The Situation of Families in Aboriginal
Communities
There are few studies of the connections between juvenile delinquency in Aboriginal
youth and risk factors associated with families; this significantly limits
our level of knowledge for the effective prevention of delinquency among young
people in such communities.
Among young Aboriginal males, most of the risk factors associated with delinquency
are similar to those for non-Aboriginals: a history of criminal behaviour,
substance abuse, antisocial attitudes, and association with antisocial peers.[59] However,
we cannot say if risk factors such as "family or spousal problems" or "problems
at school or at work" apply in a similar way to Aboriginals and non-Aboriginals;
the question requires further research.[60]
With regard to family and spousal violence, the figures show that domestic
violence is more common in Aboriginal communities.[61] In
2004, 21% of Aboriginals said they had experienced some form of physical or
sexual violence on the part of a spouse in the five years preceding the survey,
compared to 6% of non-Aboriginals.[62] This
translates into a spousal violence rate among Aboriginals that is three times
higher than among non-Aboriginals.
With regard to substance abuse and alcoholism in Aboriginal communities, the
available statistics rarely make a connection with the family dimensions.
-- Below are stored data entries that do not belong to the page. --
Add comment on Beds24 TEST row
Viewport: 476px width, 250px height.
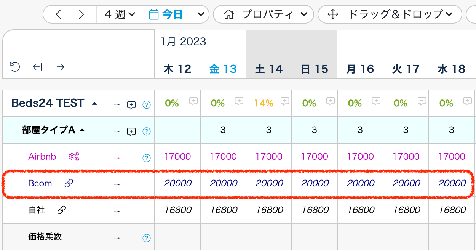[x=131, y=105]

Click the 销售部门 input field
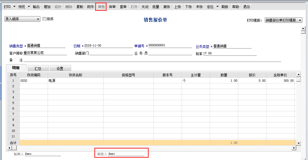(x=111, y=53)
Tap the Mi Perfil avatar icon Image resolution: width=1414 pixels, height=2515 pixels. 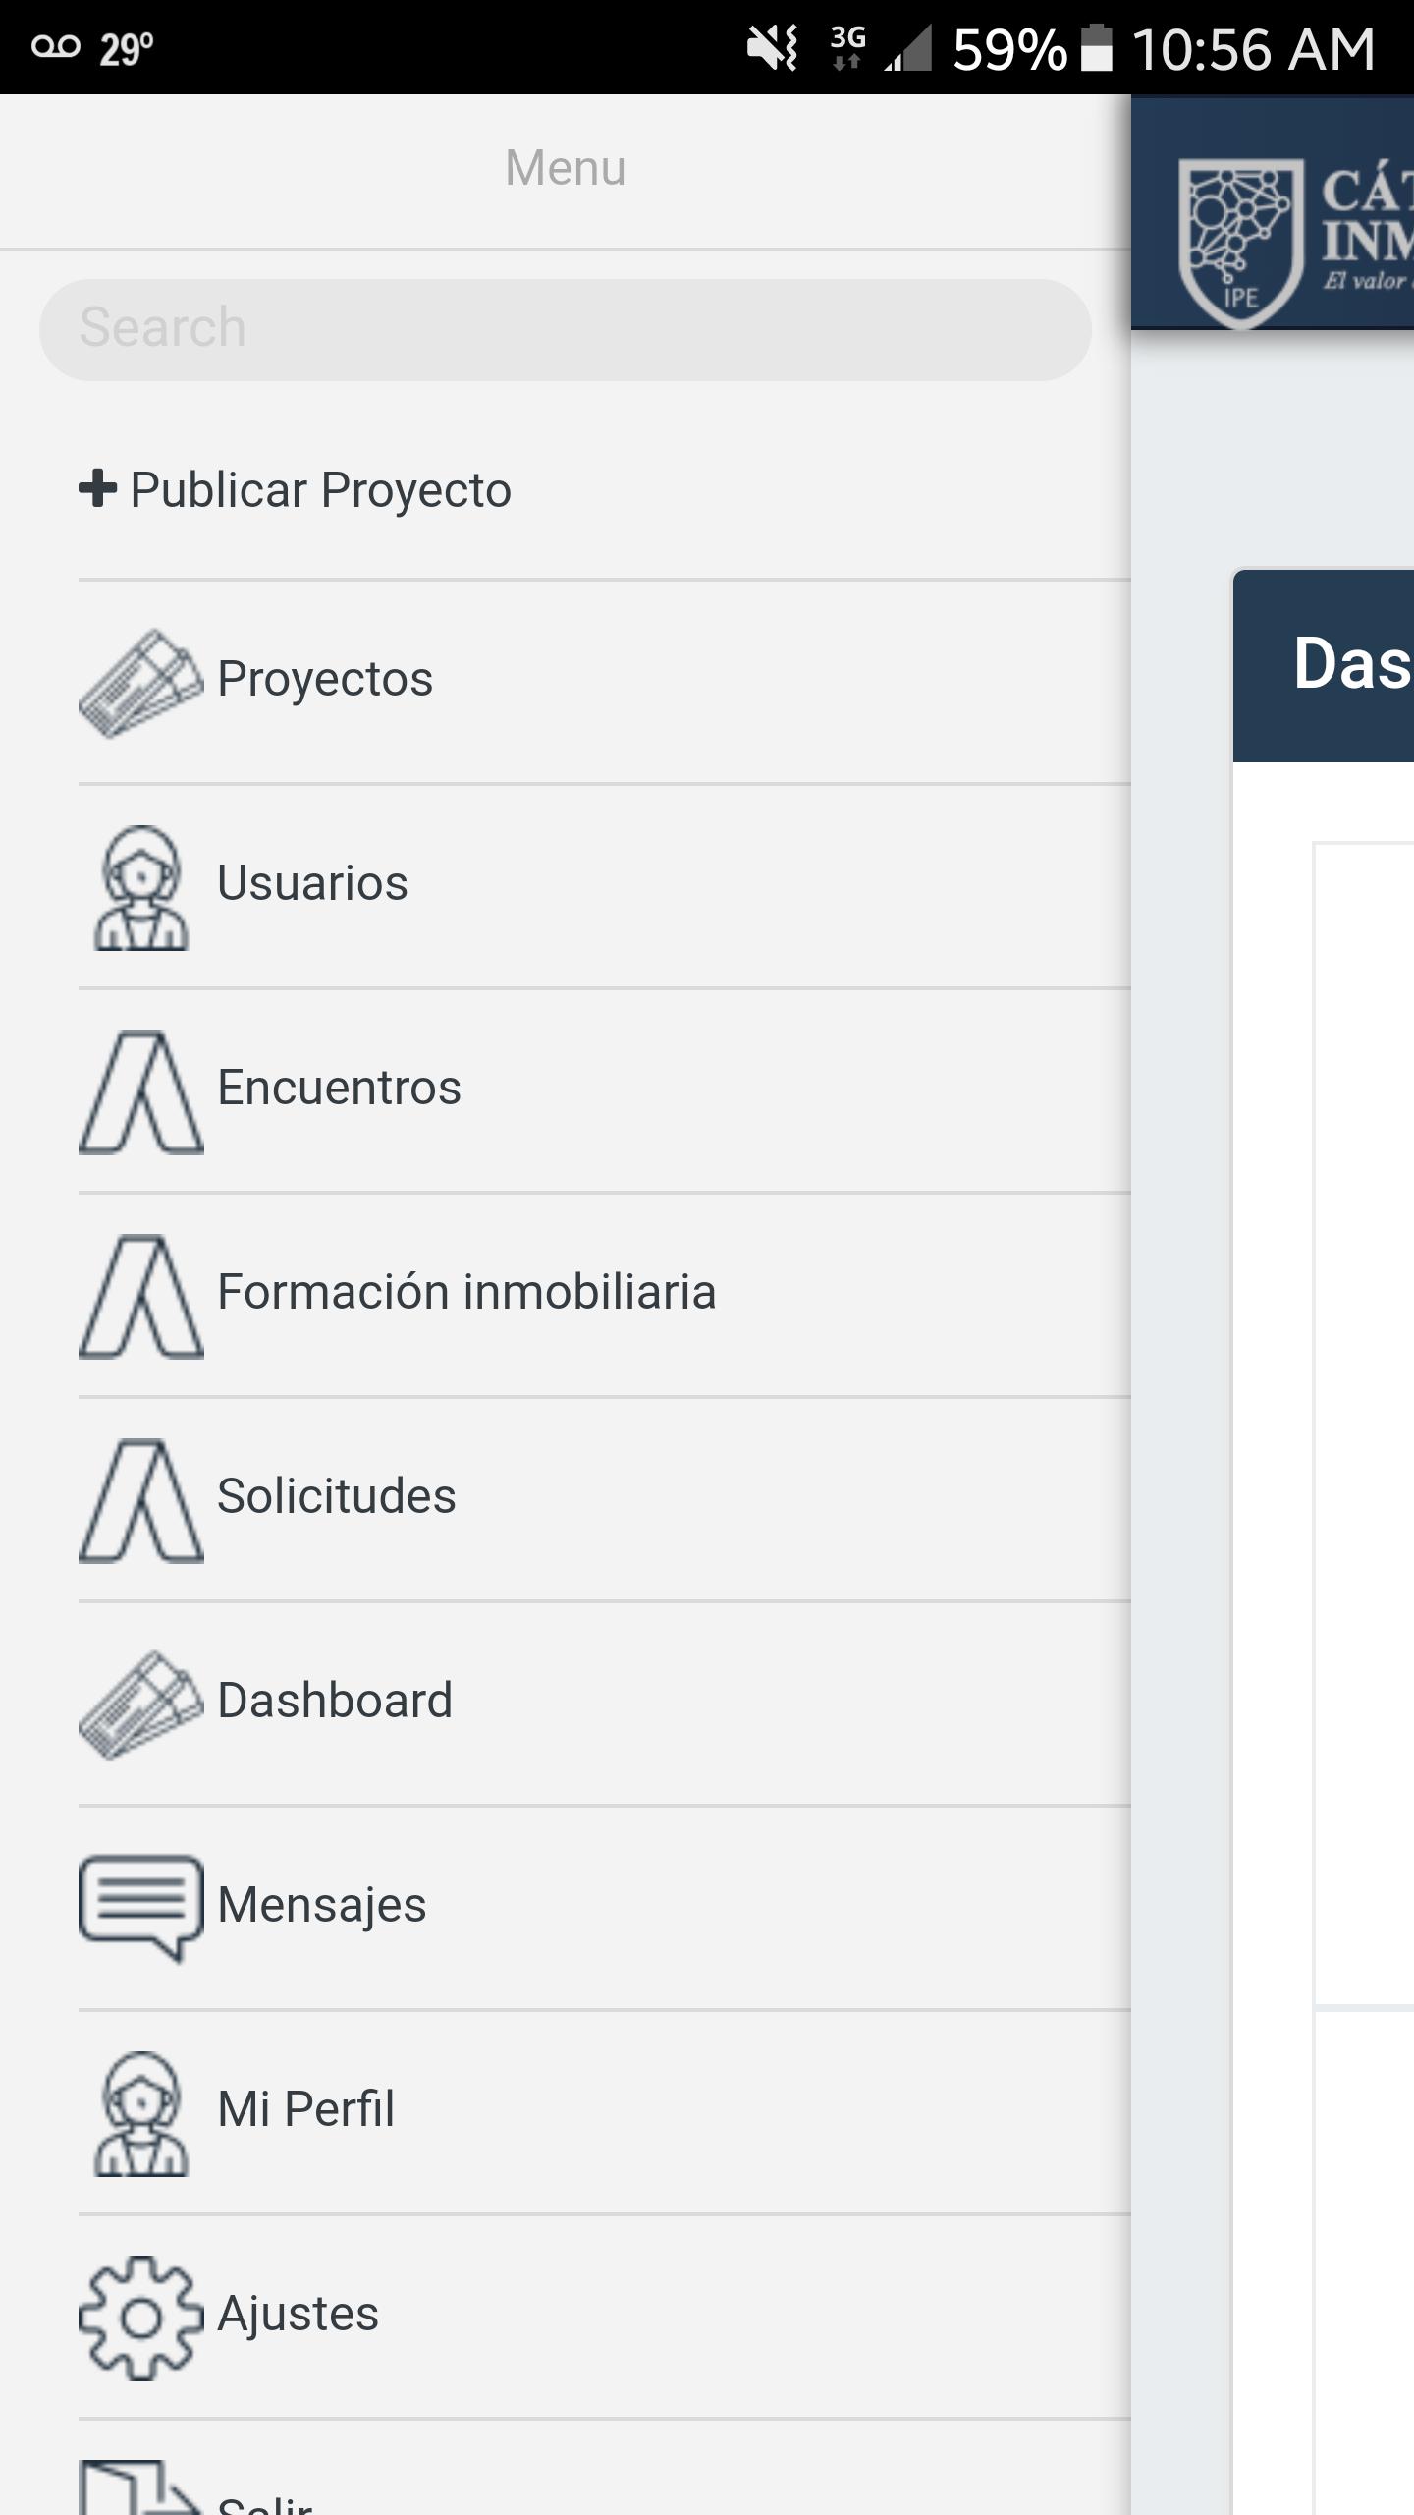(141, 2113)
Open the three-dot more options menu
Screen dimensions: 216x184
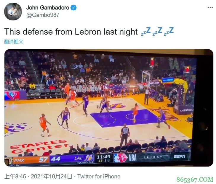point(210,8)
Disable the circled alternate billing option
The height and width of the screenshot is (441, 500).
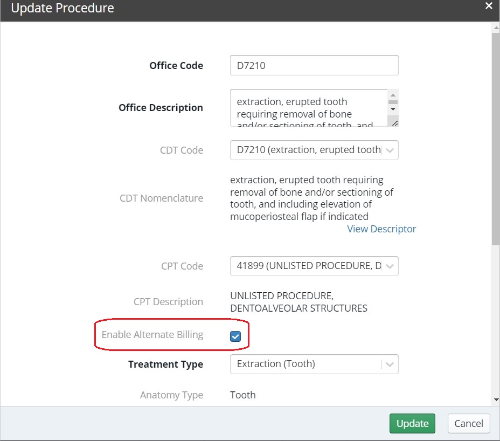tap(235, 335)
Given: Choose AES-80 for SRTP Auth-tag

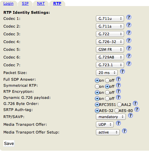Looking at the screenshot, I should point(117,111).
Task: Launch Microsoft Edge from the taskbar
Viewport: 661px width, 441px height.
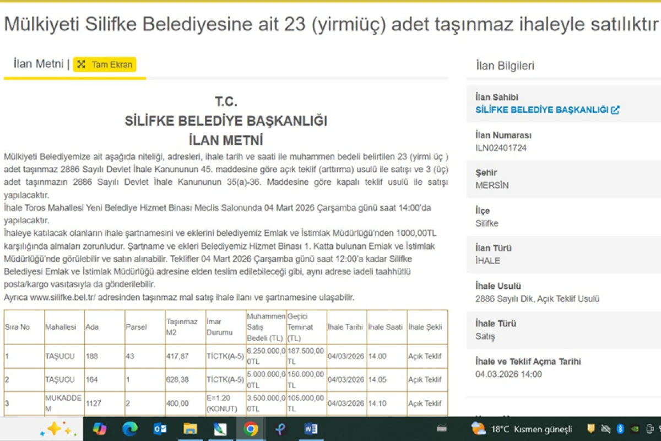Action: pyautogui.click(x=129, y=429)
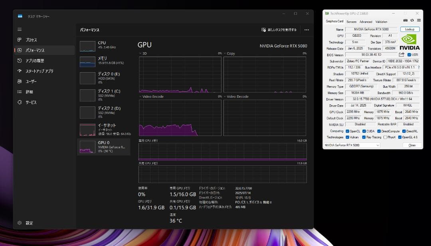
Task: Uncheck CUDA under Computing
Action: tap(364, 131)

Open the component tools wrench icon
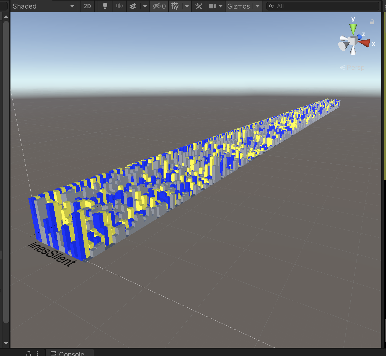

The
following are some results from the First Nations Regional Longitudinal Health
Survey (RHS) 2002-2003:[63]
- Men were more likely than women to have consumed alcohol, with the highest
rates among men aged 18 to 29.
- The proportion of heavy drinkers among First Nations adults was higher
than in the Canadian population, and more pronounced among men.
- Men aged 18 to 29 used drugs most: 29.1% of respondents said they used marijuana
daily. This was followed by the use of prescription drugs, particularly codeine,
morphine and opiates.
A study of the connections between family structure and substance abuse problems
has been conducted among North American Indians and Inuit (American Indian/Alaska
Native - AI-AN).[64] The
results suggest that young people from single-parent families are more likely
to smoke tobacco and drink regularly, compared to the young people who live
with both parents. The probability of marijuana use is also higher among young
people in single-parent families, compared to those who live with their parents.
Note in this connection that Aboriginal children and young people are much
more likely to be members of a single parent family: in 2001, 35% of Aboriginal
children under 15 were living in a single-parent family, twice the proportion
of non-Aboriginal children (17%).65
Given these results, it is therefore important to continue research into the
significance of the family unit as a protective factor for Aboriginal youth.
Moreover, as Lonczak H. et al. (2007) note, more detailed studies must be conducted
to gain a better understanding of how - family structure aside - parental practices
affect substance abuse problems among Aboriginal youth.
Protective Factors
Knowledge of protective factors associated with the family is less extensive
than knowledge of risk factors; this places an important limitation on our
knowledge for the prevention of juvenile delinquency.
Protective factors inform our understanding of the characteristics and situations that protect youth
and steer them away from delinquency.[66] Protective
factors are characteristics or conditions that mitigate risks, enable reduction
of the negative impact associated with risk factors and help youth address
their situation more successfully.[67] It
may be suggested that protective factors, like risk factors, are cumulative
and interactive. For example, the negative effects of growing up in a poor
environment can be reduced by the involvement, participation and support of
parents.[68]
Table 2 below shows the main protective factors associated with families;
most are related to a good family functioning and harmonious family relations.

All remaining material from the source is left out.